**TASK TO COMPLETE:**
Convert the lines of the material starting at the line containing "How do I perform: Open" and ending at the line containing "point(23,287)" into a JSON list of strings, one string per line, leaving out blank lines.

**DATA FOR THIS TASK:**
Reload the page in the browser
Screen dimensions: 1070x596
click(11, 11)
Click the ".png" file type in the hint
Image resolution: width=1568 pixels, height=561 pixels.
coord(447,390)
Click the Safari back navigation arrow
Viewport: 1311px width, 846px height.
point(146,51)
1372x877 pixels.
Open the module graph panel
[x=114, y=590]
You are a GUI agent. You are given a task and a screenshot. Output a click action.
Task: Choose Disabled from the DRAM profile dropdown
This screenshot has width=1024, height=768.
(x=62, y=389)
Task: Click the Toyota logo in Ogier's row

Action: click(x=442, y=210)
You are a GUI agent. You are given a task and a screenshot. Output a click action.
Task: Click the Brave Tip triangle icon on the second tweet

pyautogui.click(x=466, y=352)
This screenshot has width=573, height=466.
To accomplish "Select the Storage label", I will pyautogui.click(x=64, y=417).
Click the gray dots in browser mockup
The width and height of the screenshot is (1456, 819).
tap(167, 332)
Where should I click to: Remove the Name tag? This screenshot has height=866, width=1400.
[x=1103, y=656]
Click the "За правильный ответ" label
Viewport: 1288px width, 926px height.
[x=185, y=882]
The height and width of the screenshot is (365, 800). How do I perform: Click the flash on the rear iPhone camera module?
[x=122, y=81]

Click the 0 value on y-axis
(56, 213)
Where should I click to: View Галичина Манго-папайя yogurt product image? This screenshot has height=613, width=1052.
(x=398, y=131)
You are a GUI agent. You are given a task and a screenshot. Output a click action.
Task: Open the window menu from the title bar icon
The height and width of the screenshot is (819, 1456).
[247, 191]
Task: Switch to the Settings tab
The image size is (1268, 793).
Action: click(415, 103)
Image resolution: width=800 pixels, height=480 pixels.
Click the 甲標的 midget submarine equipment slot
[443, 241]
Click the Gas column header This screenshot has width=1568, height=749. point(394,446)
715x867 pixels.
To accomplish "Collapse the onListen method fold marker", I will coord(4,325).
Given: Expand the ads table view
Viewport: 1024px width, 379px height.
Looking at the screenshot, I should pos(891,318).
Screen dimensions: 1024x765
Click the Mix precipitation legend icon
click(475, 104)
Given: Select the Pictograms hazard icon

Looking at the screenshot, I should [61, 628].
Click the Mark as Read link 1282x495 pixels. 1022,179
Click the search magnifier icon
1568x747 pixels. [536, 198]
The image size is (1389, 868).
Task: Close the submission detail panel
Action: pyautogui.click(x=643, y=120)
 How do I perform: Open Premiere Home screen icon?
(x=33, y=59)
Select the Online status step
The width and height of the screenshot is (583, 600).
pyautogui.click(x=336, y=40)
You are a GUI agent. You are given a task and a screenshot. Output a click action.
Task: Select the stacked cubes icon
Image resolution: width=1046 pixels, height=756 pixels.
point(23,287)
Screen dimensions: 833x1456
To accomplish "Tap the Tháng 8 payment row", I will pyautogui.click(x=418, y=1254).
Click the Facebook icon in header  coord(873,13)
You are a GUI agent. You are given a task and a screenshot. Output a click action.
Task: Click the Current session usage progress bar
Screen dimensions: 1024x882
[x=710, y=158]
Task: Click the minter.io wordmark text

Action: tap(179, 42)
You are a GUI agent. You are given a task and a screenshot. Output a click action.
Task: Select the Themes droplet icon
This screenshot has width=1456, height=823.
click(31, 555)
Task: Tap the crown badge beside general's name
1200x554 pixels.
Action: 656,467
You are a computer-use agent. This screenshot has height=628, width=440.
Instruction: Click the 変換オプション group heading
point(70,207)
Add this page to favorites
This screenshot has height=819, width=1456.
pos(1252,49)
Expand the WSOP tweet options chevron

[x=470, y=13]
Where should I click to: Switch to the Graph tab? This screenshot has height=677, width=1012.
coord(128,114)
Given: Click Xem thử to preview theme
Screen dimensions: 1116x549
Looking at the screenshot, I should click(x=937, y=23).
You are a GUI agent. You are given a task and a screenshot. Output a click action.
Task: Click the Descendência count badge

**RESPONSE BELOW:**
[
  " How do I perform: Open Premiere Home screen icon?",
  "(x=33, y=59)",
  "Select the Online status step",
  "The width and height of the screenshot is (583, 600).",
  "pyautogui.click(x=336, y=40)",
  "You are a GUI agent. You are given a task and a screenshot. Output a click action.",
  "Task: Select the stacked cubes icon",
  "Image resolution: width=1046 pixels, height=756 pixels.",
  "point(23,287)"
]